#### SELECTED EXTRACT

# == **Determination of Optical Density from FIJI analysis** ==




## Dictionary construction and use

In this Colab cell you can upload a text file named "treatment_dict.txt" that contains a valid Python dictionary literal (e.g., {"339": "CTR", "340": "ABC"}).

It will safely parses it with ast.literal_eval, and normalizes it to dict[str, str] and then prints how many pairs were loaded plus a short sample.

### How to create the file ("treatment_dict.txt")
1. Open a plain text editor (e.g., Notepad, VS Code).
2. Paste or create a valid Python dictionary literal with key–value pairs. Examples:
- {"339": "CTR", "340": "ABC"}
- {339: "CTR", 340: "ABC"} (numbers will be coerced to strings)

>Notes: use straight quotes (' or "), no trailing commas after the last item, and one top-level dictionary only.

3. Save the file exactly as "treatment_dict.txt" (UTF-8 encoding recommended).

### How to run

- Run the cell,
-  click “Choose Files”,
- select "treatment_dict.txt" file.

At the end, check the printed summary/ sample.

In [None]:
from google.colab import files
import ast
from pprint import pprint
import os
import glob

# ---- settings ----
EXPECTED_FILENAME = "treatment_dict.txt"

basename, _ = os.path.splitext(EXPECTED_FILENAME)
for path in glob.glob(f"/content/{basename}*.txt"):
    try:
        os.remove(path)
        # print(f"Removed old file: {path}")  # opcional para debug
    except FileNotFoundError:
        pass

# 1) Upload your .txt file (must be named treatment_dict.txt)
uploaded = files.upload()
if not uploaded:
    raise ValueError("No file uploaded.")
print(list(uploaded.keys()))

# Enforce the expected filename for clarity/reproducibility
if EXPECTED_FILENAME not in uploaded:
    available = ", ".join(uploaded.keys())
    raise ValueError(
        f"Expected a file named '{EXPECTED_FILENAME}', but got: {available or 'none'}.\n"
        f"Please rename your file to '{EXPECTED_FILENAME}' and try again."
    )

# 2) Read the uploaded file directly from memory (no disk I/O)
fname = EXPECTED_FILENAME
content_bytes = uploaded[fname]
text = content_bytes.decode("utf-8").strip()

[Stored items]
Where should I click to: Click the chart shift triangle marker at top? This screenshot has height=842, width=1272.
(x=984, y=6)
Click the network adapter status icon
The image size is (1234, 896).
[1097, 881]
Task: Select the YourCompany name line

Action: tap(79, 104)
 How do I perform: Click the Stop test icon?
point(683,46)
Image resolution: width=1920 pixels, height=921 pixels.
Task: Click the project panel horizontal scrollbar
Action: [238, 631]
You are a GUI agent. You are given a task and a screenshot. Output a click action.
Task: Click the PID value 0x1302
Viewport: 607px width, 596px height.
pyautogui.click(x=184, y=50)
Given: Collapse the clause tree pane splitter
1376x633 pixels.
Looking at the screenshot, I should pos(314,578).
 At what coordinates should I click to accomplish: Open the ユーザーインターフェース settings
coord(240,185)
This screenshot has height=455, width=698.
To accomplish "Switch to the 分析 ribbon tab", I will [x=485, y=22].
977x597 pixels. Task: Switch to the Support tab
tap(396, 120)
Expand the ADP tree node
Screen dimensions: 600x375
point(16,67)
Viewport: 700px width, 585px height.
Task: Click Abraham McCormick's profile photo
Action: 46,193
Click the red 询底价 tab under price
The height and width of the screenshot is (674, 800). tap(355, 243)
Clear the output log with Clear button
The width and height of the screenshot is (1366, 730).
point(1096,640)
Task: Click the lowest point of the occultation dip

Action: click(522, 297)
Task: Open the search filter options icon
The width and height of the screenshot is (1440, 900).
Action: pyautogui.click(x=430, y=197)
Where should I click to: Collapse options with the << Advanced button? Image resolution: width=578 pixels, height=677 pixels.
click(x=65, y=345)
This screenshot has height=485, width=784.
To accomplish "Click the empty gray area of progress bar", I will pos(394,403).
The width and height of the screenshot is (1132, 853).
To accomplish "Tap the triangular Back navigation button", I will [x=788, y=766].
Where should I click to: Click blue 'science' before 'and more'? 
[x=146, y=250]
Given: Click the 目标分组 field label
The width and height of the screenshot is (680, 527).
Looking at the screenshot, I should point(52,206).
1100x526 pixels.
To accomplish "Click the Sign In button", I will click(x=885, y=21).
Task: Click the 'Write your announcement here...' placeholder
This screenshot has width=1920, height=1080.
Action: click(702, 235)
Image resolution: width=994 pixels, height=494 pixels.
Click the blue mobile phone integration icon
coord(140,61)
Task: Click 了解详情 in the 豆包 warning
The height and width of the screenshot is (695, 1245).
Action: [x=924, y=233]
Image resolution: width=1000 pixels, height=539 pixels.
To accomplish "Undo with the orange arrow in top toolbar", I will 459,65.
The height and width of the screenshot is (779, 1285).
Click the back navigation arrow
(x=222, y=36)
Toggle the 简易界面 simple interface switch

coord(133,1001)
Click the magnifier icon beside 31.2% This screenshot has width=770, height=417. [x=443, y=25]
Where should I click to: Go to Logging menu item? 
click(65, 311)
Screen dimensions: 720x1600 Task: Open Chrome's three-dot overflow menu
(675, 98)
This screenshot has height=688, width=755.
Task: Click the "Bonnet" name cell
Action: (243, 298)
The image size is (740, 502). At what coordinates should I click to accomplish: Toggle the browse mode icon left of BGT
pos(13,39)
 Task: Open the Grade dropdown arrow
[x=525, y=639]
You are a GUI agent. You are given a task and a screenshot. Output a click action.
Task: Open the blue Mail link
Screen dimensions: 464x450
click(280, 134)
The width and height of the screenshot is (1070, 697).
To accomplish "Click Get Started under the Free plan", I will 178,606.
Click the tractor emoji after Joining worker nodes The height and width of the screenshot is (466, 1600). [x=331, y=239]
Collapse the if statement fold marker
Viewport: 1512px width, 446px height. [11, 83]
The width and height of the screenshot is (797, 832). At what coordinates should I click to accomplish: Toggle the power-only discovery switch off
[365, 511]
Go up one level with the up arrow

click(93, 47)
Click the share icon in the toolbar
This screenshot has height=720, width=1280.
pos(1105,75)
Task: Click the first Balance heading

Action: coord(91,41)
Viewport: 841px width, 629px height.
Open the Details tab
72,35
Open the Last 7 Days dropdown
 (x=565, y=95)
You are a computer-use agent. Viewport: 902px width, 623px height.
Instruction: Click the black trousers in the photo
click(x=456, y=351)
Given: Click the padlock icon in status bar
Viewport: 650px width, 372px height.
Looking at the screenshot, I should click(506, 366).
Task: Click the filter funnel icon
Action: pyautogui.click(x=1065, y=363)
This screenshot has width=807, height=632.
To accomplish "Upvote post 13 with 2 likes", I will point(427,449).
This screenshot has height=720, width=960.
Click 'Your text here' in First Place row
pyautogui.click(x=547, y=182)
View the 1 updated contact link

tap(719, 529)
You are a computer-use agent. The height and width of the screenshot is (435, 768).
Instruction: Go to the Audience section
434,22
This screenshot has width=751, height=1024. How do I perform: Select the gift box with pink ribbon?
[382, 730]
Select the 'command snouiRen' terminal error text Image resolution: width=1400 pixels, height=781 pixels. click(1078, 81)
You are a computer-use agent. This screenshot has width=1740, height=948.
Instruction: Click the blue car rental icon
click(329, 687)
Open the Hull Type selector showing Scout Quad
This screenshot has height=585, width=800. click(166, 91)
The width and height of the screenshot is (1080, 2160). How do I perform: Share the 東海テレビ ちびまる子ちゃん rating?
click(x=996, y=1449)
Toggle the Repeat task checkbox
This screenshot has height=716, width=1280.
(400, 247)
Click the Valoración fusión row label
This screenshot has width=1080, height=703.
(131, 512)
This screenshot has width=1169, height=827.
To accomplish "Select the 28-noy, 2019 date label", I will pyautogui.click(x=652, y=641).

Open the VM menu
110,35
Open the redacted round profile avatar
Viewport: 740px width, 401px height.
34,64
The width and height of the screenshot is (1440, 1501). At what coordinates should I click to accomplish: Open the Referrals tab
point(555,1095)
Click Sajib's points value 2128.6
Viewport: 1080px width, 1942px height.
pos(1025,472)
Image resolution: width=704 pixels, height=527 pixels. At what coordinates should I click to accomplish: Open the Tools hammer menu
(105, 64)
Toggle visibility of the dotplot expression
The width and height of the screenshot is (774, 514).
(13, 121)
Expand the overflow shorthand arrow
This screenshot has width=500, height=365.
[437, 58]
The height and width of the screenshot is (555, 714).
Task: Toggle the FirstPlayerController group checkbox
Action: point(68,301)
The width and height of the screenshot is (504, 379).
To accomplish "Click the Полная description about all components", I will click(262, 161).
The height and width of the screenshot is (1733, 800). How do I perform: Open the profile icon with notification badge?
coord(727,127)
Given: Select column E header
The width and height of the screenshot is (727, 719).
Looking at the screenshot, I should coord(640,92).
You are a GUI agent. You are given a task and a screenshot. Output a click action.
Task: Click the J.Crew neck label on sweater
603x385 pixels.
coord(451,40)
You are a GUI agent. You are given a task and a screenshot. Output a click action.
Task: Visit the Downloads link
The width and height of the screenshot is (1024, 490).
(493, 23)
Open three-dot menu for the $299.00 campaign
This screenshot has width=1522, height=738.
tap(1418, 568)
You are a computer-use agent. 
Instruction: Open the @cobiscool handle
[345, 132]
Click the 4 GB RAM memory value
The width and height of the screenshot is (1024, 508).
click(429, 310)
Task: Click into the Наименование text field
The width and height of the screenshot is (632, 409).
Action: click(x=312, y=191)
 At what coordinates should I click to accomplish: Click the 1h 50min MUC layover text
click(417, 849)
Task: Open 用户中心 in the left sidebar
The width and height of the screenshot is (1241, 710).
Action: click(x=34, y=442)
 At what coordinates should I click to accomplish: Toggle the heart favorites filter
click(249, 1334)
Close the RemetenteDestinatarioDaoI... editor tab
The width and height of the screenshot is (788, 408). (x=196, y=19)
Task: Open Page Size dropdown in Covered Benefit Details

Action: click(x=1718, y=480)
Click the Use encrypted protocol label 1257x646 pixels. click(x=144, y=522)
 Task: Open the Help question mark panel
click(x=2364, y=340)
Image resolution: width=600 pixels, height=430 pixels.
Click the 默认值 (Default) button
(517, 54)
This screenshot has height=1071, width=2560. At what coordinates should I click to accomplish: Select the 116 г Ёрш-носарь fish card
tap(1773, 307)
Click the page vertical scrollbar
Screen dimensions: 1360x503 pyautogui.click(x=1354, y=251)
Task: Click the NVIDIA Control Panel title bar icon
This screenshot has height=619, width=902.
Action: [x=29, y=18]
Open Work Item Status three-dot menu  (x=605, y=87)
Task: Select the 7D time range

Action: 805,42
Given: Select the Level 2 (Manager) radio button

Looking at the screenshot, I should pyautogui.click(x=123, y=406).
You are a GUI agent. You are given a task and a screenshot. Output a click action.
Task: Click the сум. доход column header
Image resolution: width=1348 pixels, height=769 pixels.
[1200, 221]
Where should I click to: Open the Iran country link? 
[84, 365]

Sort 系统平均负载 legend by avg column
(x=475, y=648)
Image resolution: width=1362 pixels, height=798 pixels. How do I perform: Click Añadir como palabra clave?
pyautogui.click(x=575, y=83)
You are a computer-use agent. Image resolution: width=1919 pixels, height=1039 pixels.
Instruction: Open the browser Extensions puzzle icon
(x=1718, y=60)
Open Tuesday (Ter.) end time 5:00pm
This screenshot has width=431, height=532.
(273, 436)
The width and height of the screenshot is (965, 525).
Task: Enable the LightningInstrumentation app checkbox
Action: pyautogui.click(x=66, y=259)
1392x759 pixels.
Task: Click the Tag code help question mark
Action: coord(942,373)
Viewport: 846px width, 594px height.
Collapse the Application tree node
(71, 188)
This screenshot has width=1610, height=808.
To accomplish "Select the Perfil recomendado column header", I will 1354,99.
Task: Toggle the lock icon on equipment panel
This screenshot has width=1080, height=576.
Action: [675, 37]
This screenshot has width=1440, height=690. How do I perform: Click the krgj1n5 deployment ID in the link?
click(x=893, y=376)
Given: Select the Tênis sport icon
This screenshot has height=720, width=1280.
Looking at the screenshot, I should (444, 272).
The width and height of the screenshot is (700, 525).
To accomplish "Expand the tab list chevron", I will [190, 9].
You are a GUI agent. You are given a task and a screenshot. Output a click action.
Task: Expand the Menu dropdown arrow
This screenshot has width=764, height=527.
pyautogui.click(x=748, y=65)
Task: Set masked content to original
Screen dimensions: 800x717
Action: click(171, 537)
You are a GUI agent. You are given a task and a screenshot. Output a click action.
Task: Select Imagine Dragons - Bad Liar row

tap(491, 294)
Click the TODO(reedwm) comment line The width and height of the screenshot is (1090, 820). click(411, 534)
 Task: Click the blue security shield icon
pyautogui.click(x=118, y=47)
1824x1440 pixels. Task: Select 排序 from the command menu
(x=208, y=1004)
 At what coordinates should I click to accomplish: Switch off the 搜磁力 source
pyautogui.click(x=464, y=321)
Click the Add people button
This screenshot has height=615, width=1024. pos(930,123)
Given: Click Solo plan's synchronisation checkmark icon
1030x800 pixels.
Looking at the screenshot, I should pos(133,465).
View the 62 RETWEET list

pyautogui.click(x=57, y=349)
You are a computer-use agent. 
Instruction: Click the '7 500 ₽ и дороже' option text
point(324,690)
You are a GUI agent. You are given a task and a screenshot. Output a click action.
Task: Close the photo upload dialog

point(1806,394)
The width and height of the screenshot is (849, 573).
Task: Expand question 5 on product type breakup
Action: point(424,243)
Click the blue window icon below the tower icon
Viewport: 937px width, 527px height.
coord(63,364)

#### EXPLORE THE MATERIAL
1. Answer from the optical density notebook:
(a) Which function is used to parse the dictionary from the uploaded file?
(b) What happens to numeric keys such as 339 in the dictionary literal?
(c) Which encoding is recommended when saving "treatment_dict.txt"?
2. Extend the optical density notebook past its final line of code.

#### ANSWERS GIVEN
1.
(a) ast.literal_eval
(b) They are coerced to strings.
(c) UTF-8

2.
# 3) Convert the Python literal to a dict (safe parse)
data = ast.literal_eval(text)
if not isinstance(data, dict):
    raise ValueError("The file must contain a Python dictionary literal, e.g., {'339':'CTR', ...}")

# 4) Optional normalization (ensures dict[str, str])
treatment_dict: dict[str, str] = {str(k): str(v) for k, v in data.items()}

print(f"Result: {len(treatment_dict)} pairs loaded from '{fname}'. Sample:")
for i, (k, v) in enumerate(treatment_dict.items()):
    print(f"{k} -> {v}")
    if i >= 4:
        break


Saving treatment_dict.txt to treatment_dict.txt
['treatment_dict.txt']
Result: 2 pairs loaded from 'treatment_dict.txt'. Sample:
rato1 -> CTR
Rato1 -> ABC


## Optic density determination
This pipeline lets you batch-process multiple ROI measurement files (tab-separated .csv/tsv with columns Label, Area, IntDen).

For each file, it extracts metadata from the Label (Sample ID, Tissue, Imaging channel), maps each Sample to a treatment using a dictionary you loaded earlier (treatment_dict.txt), filters out channel c0, converts metrics to numeric, computes optical density
>>> DO = IntDen / Area,

and writes a processed Excel per input file.

It also builds a global concatenated file and a per-sample summary with weighted OD (DOpond = sum(IntDen)/sum(Area)).

Finally, it zips the output folder and triggers a download.

### Prerequisites

You must have run the previous cell to load "treatment_dict.txt": dict[str, str] (e.g., {'339':'CTR','340':'LES',...}).

Your input files must be tab-separated with columns Label, Area, IntDen.
The Label must end with ..._c1 or ..._c2 so the script can infer the channel and assign protein names.

## How to use

1. Run the cell.
2. When prompted, type:
- An output folder name.
- The list of valid tissue / structures (Tissue), comma-separated (e.g., CA1,CA3,dDG,vDG).
- (Optional) valid sub-areas (comma-separated).
- The protein name shown in green (channel c1).
- The protein name shown in red (channel c2).
3. Upload one or more tab-separated files when asked.
4. Check the console messages for success/validation.
5. Download the final ZIP with all generated Excel files.

In [None]:
import pandas as pd
import os
import re
from google.colab import files
import shutil

# =====================================================
# 1. Global inputs
# =====================================================

output_folder = input("Enter the name of the folder where the files will be saved: ")
output_dir = f"/content/{output_folder}"
os.makedirs(output_dir, exist_ok=True)

Tissue_input = input("Enter all valid areas/structures (Tissue), comma-separated (e.g., CA1,CA3,dDG,vDG): ")
valid_Tissue_options = [x.strip() for x in Tissue_input.split(",") if x.strip()]

subarea_input = input("Enter valid sub-areas (between the two ':'), comma-separated (or leave empty): ")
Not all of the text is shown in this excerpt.